A problem many of the Wire teams I've watched over three and a half decades, including some talented ones, is an underlying mental fragility. Once momentum starts going against us we find it very hard to break and we get mired into long losing runs.
When Cullen was coach I remember on several occasions after a defeat he'd bring up an earlier defeat as the reason, like "that Cup defeat against St Helens absolutely knocked the stuffing out of us". It's the kind of thing I couldn't imagine a Saints or Leeds coach ever saying - admitting that one bad loss would affect us weeks down the track.
It was a big part of the Steve Price era too. You knew if we had one or two bad losses that was it, we'd win about 2 of the next 10 games. No ability to turn it round.

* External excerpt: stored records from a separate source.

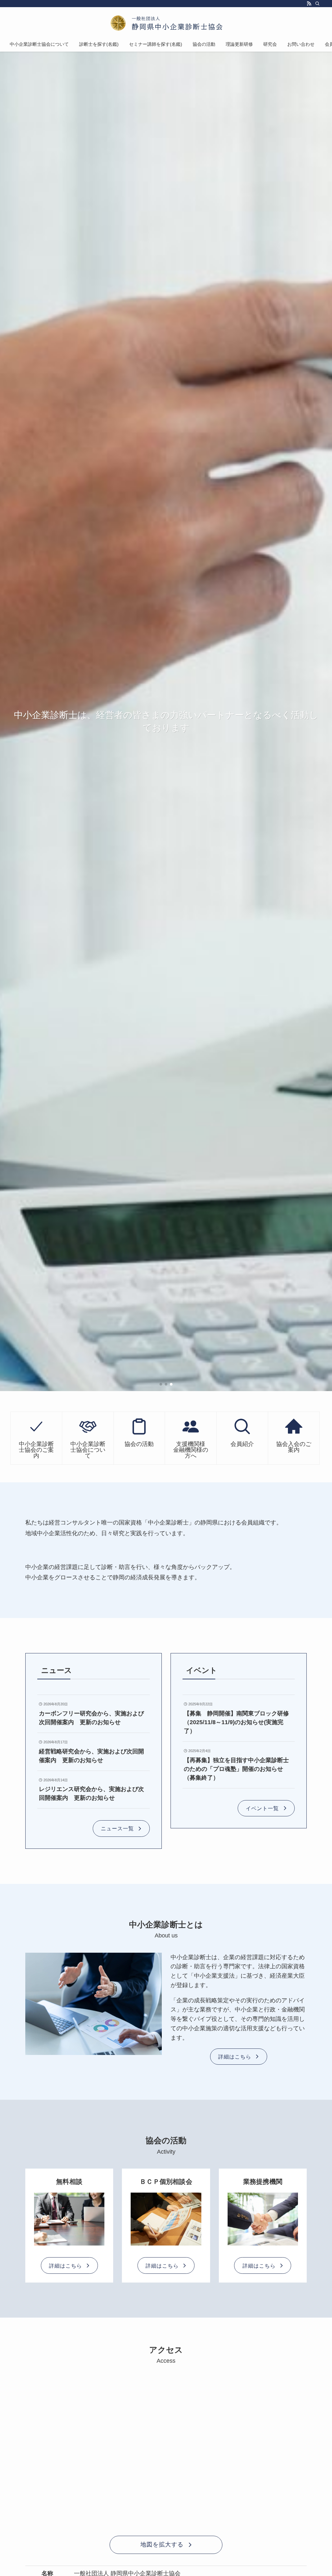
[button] (161, 1384)
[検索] (317, 3)
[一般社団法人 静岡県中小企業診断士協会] (166, 23)
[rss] (309, 3)
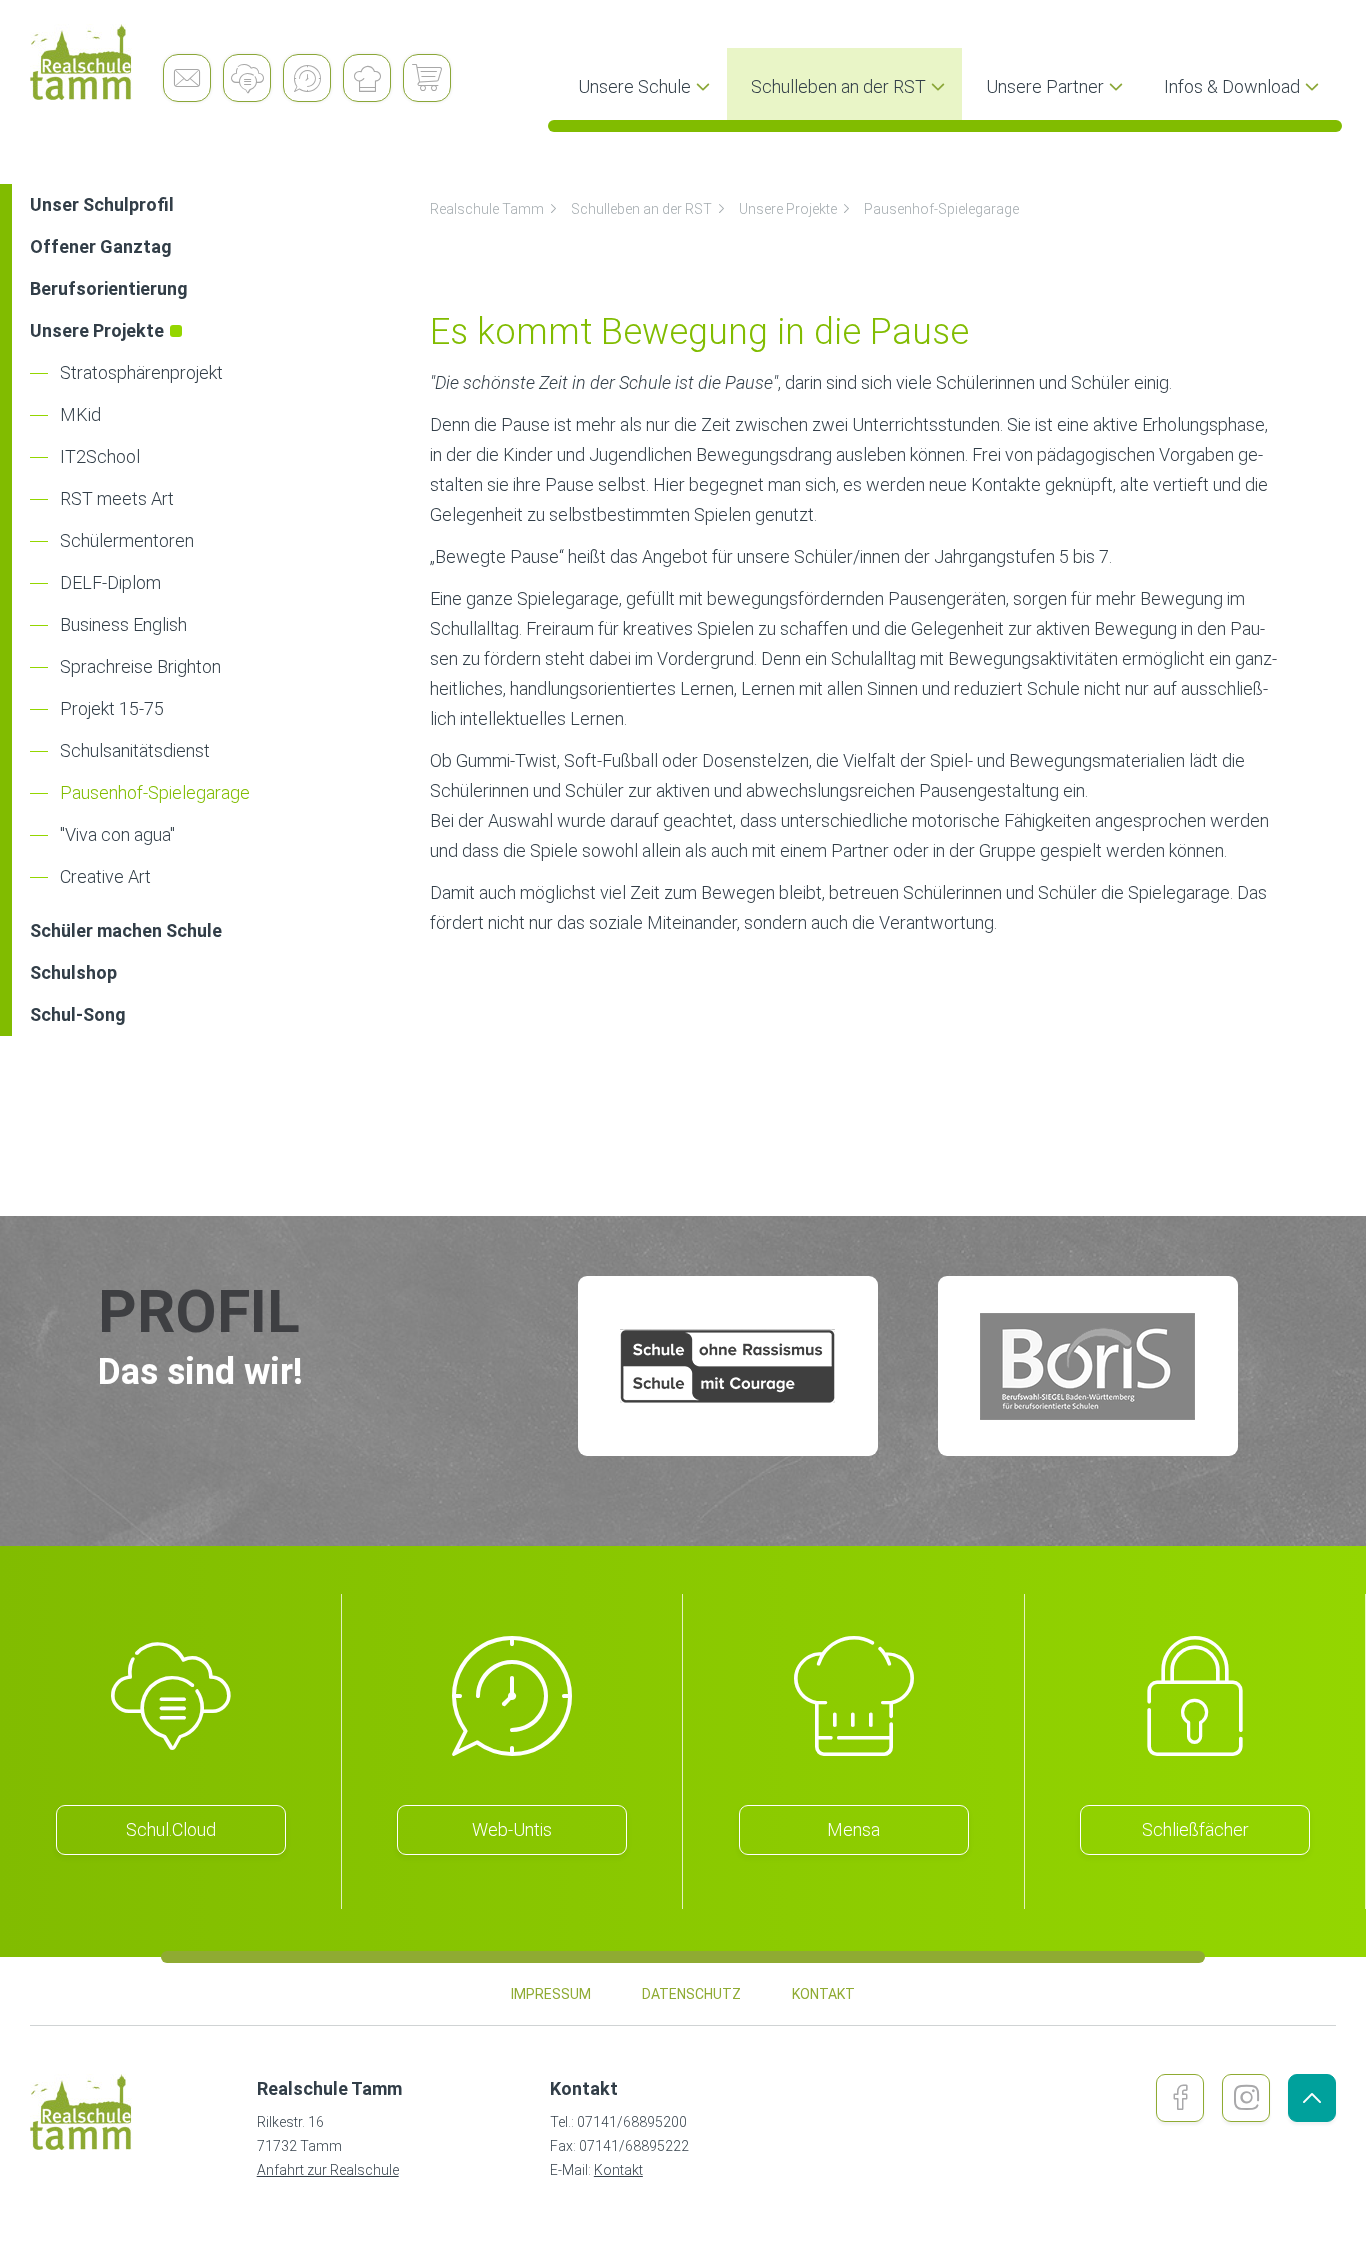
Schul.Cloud (171, 1829)
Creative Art (105, 876)
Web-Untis (512, 1829)
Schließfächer (1195, 1829)
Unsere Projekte (788, 209)
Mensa (853, 1829)
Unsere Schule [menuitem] (634, 86)
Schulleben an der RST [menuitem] (838, 86)
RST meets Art (117, 498)
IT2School (100, 456)
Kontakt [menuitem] (823, 1994)
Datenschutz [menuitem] (691, 1994)
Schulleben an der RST (641, 209)
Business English (123, 624)
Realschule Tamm (487, 209)
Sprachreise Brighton (140, 666)
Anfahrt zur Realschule (328, 2170)
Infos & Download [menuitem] (1232, 86)
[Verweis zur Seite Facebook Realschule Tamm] (1180, 2098)
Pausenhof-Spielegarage (155, 792)
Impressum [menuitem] (551, 1994)
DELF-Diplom (110, 582)
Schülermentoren (127, 540)
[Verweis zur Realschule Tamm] (96, 62)
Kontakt (618, 2170)
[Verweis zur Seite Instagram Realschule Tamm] (1246, 2098)
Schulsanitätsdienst (135, 750)
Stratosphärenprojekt (141, 372)
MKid (80, 414)
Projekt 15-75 (112, 708)
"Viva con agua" (117, 834)
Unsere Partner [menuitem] (1045, 86)
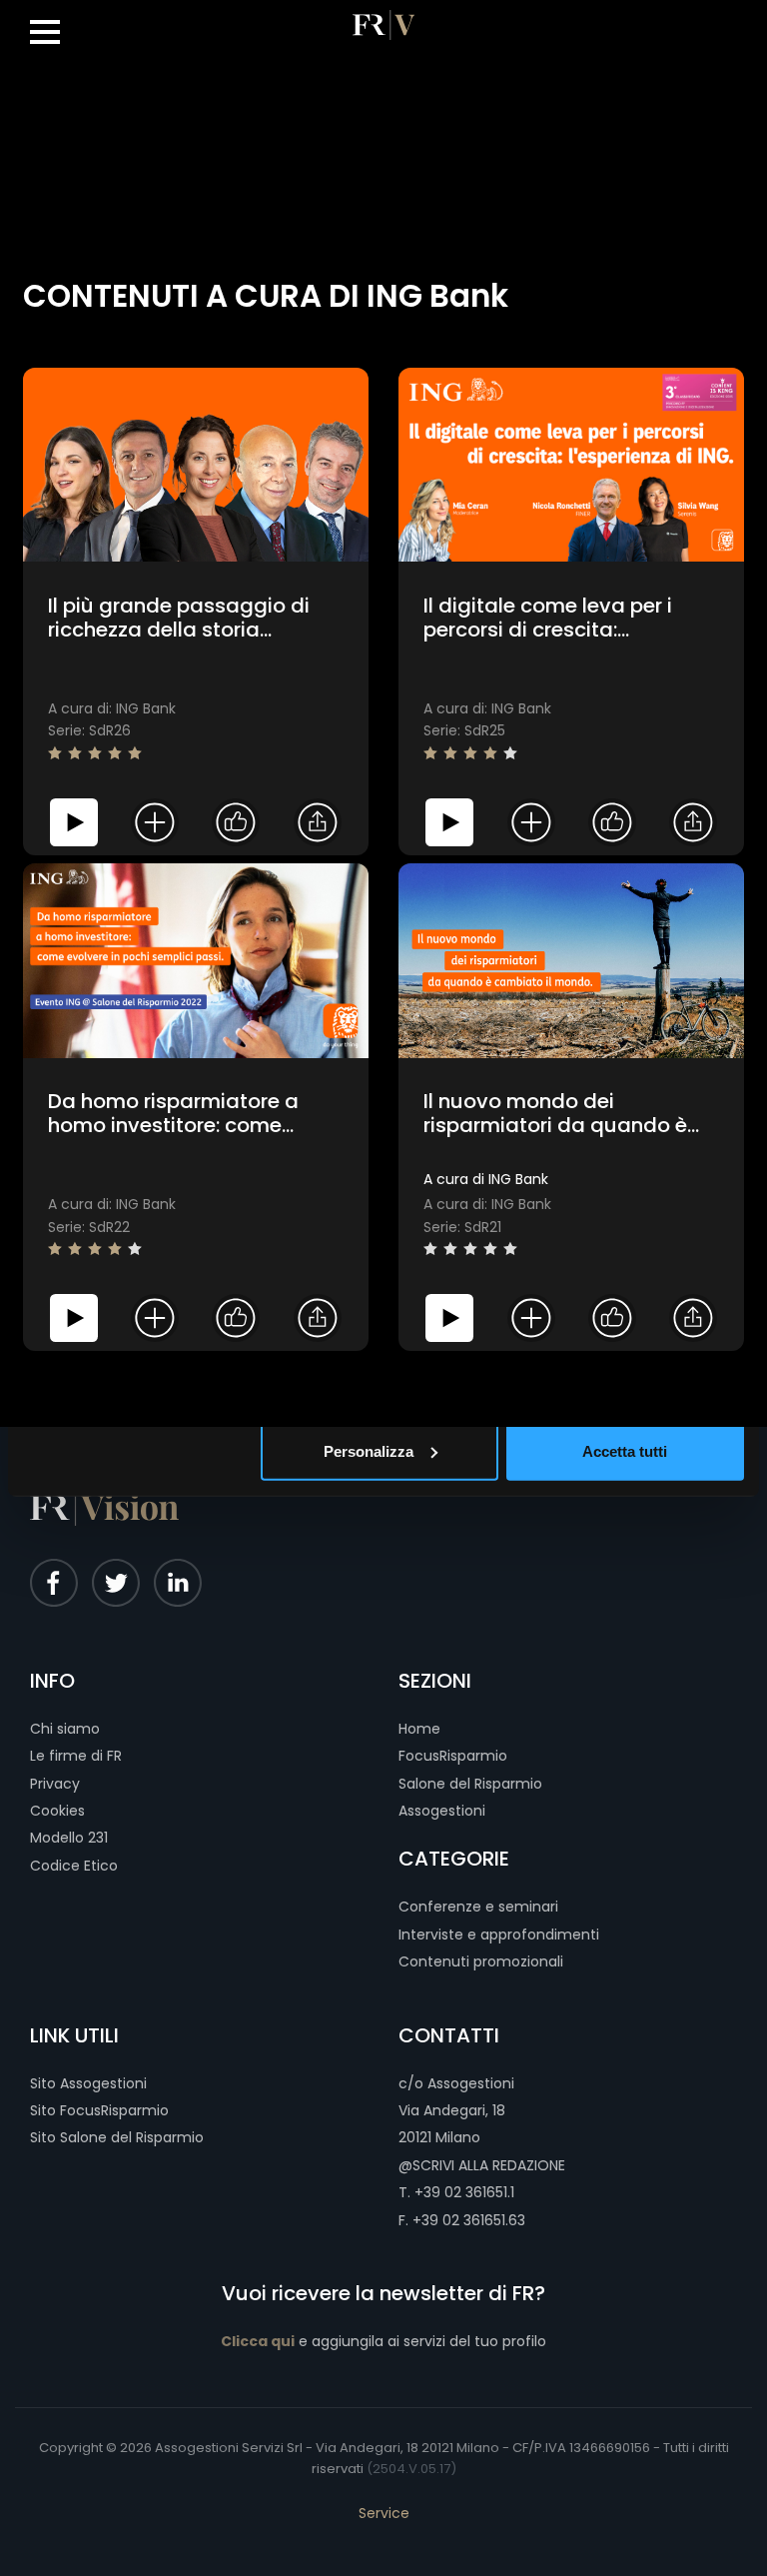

But when you look at teams like Brian McDermott's Leeds or Shaun Wane's Wigan, usually they'd have a bad month or so of form mid season and their forums would be full of posts from their fans saying McDermott out/Wane out. But you knew that by the time August came round they would be starting off on an ominous winning run.
Now is Sam Burgess's Wire like the softer Cullen and Price teams of the past?
Or are we like McDermott's Leeds and Wane's Wigan?
I'm sure Burgess himself would regard the idea of players going into a funk and feeling sorry for themselves because of previous defeats as being ridiculous.